**About this exercise:** The expected output is every entry, repeated exactly.

**Data supplied:**
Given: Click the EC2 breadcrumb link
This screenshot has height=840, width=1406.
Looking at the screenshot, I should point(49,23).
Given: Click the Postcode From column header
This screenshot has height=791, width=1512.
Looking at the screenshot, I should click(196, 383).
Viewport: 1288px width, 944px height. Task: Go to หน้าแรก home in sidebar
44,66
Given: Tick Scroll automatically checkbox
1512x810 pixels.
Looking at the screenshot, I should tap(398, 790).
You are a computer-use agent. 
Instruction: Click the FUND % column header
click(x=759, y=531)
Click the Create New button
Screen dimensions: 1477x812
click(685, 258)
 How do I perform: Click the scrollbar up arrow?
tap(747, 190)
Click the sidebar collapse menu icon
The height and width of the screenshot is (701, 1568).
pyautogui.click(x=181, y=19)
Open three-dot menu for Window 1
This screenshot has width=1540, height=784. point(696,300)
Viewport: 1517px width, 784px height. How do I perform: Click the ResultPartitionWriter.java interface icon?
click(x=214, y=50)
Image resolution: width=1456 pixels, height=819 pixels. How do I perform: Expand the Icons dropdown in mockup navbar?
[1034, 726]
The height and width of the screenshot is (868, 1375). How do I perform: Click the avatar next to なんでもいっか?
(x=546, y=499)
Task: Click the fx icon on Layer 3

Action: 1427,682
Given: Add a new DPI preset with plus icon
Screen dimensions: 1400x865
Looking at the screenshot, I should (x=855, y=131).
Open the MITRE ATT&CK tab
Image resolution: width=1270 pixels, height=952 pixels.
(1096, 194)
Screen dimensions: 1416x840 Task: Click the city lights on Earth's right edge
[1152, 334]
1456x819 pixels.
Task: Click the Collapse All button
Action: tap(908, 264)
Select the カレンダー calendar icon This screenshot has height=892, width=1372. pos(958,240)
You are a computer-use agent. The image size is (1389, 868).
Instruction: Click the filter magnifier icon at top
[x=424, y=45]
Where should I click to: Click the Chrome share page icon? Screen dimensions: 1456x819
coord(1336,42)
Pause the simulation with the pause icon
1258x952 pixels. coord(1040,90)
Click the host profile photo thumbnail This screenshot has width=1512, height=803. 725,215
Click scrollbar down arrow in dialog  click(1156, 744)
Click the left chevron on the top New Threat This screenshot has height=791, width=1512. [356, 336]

**Result:**
Given: Click the EC2 breadcrumb link
This screenshot has height=840, width=1406.
Looking at the screenshot, I should point(49,23).
Given: Click the Postcode From column header
This screenshot has height=791, width=1512.
Looking at the screenshot, I should click(196, 383).
Viewport: 1288px width, 944px height. Task: Go to หน้าแรก home in sidebar
44,66
Given: Tick Scroll automatically checkbox
1512x810 pixels.
Looking at the screenshot, I should tap(398, 790).
You are a computer-use agent. 
Instruction: Click the FUND % column header
click(x=759, y=531)
Click the Create New button
Screen dimensions: 1477x812
click(685, 258)
 How do I perform: Click the scrollbar up arrow?
tap(747, 190)
Click the sidebar collapse menu icon
The height and width of the screenshot is (701, 1568).
pyautogui.click(x=181, y=19)
Open three-dot menu for Window 1
This screenshot has width=1540, height=784. point(696,300)
Viewport: 1517px width, 784px height. How do I perform: Click the ResultPartitionWriter.java interface icon?
click(x=214, y=50)
Image resolution: width=1456 pixels, height=819 pixels. How do I perform: Expand the Icons dropdown in mockup navbar?
[1034, 726]
The height and width of the screenshot is (868, 1375). How do I perform: Click the avatar next to なんでもいっか?
(x=546, y=499)
Task: Click the fx icon on Layer 3

Action: 1427,682
Given: Add a new DPI preset with plus icon
Screen dimensions: 1400x865
Looking at the screenshot, I should (x=855, y=131).
Open the MITRE ATT&CK tab
Image resolution: width=1270 pixels, height=952 pixels.
(1096, 194)
Screen dimensions: 1416x840 Task: Click the city lights on Earth's right edge
[1152, 334]
1456x819 pixels.
Task: Click the Collapse All button
Action: tap(908, 264)
Select the カレンダー calendar icon This screenshot has height=892, width=1372. pos(958,240)
You are a computer-use agent. The image size is (1389, 868).
Instruction: Click the filter magnifier icon at top
[x=424, y=45]
Where should I click to: Click the Chrome share page icon? Screen dimensions: 1456x819
coord(1336,42)
Pause the simulation with the pause icon
1258x952 pixels. coord(1040,90)
Click the host profile photo thumbnail This screenshot has width=1512, height=803. 725,215
Click scrollbar down arrow in dialog  click(1156, 744)
Click the left chevron on the top New Threat This screenshot has height=791, width=1512. [356, 336]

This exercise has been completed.